**THINGS TO DO:**
a: Revise the forum thread between "Paul Almond wrote:Regarding" and "of a theory.", inclusive, writing "simplicity" in place of "parsimony".
b: In the forum thread, list every name that appears immediately before the word "wrote".
c: Pick up the forum thread after its final sentence and keep it going.

**DOCUMENT EXTRACT:**
----------------------------------------

Paul Almond wrote:Regarding parsimony - there's a whole discussion to be had there, in my view, about what parsimony should be taken to mean and what we should demand of a theory.
I think it is worth pointing out, however, that whether Everett's model (the many-worlds interpretation of quantum mechanics or the relative state formulation) is true or not isn't going to make any difference here. The many-worlds theory does not allow you to jump between universes to make money - or whatever is this man is selling. We could have conclusive proof, tomorrow, that Everett was right and many-worlds is true - and this get-rich-quick scheme would still be fraud.
some fucking wooster wrote:Jacqueline Smith Fahey
I had an amazing experience at an ear-candling workshop with Sandra Yemm in Halifax. Sandra was showing the class how to see auras (anybody can do it!) by standing each of us in front of a white wall. We could all see the white light around each of us but on one girl's shoulder there was a face, just a circle of white light with the suggestion of eyes and mouth, very like a 'happy face'. We were blown away. Sandra explained that it was the woman's guardian angel. The woman knew about it and even knew her guardian's name! I was amazed and have never forgotten the sight of that 'face' on her shoulder.
hackenslash wrote:Ear-candling? Is that a euphemism?
Animavore wrote:Ben Goldacre talks about ear-candling in his book Bad Science. Apparently you end up with a brown substance that is supposedly your ear wax with all your toxins taken out with it.

----------------------------------------

**SOURCE MATERIAL:**
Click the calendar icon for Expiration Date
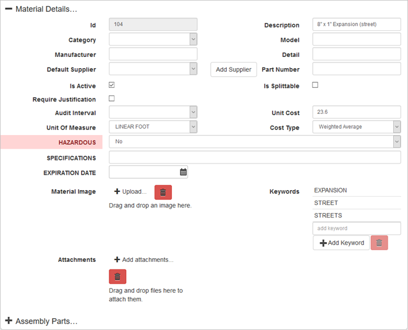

----------------------------------------

**RESPONSES FOR EACH TASK:**
a:
Paul Almond wrote:Regarding simplicity - there's a whole discussion to be had there, in my view, about what simplicity should be taken to mean and what we should demand of a theory.

b:
Paul Almond
some fucking wooster
hackenslash
Animavore

c:
Apparently there is a very simple experiment which can be done to see if the substance is earwax or not. You bring it up to your mouth and lick it.
John P. M. wrote:-Since I'm a huge success in other dimensions, I guess I can afford to be a slacker in this one. *aaaaahh.... puts feet on table*
Quantum Quack wrote:My goal is to reach out to as many people as possible. And if that means less money for me, so be it. I’m 81 years old, what would I want with so much money anyway?
To add to that, we’re going through a recession, and I’m not some mega corporation trying to squeeze every last penny out of you.
So I went through the usual struggle with my publisher on Quantum Jumping’s price tag. My publisher made some calculations, and said we should make it $497. Anyone could pull that off, and it’ll give me a reasonable profit.
Fair enough. Most people, maybe with a bit of effort, could scrape together $497. But I wasn’t comfortable with it. I didn’t want anyone to starve for a month, even though Quantum Jumping will make sure they never do again!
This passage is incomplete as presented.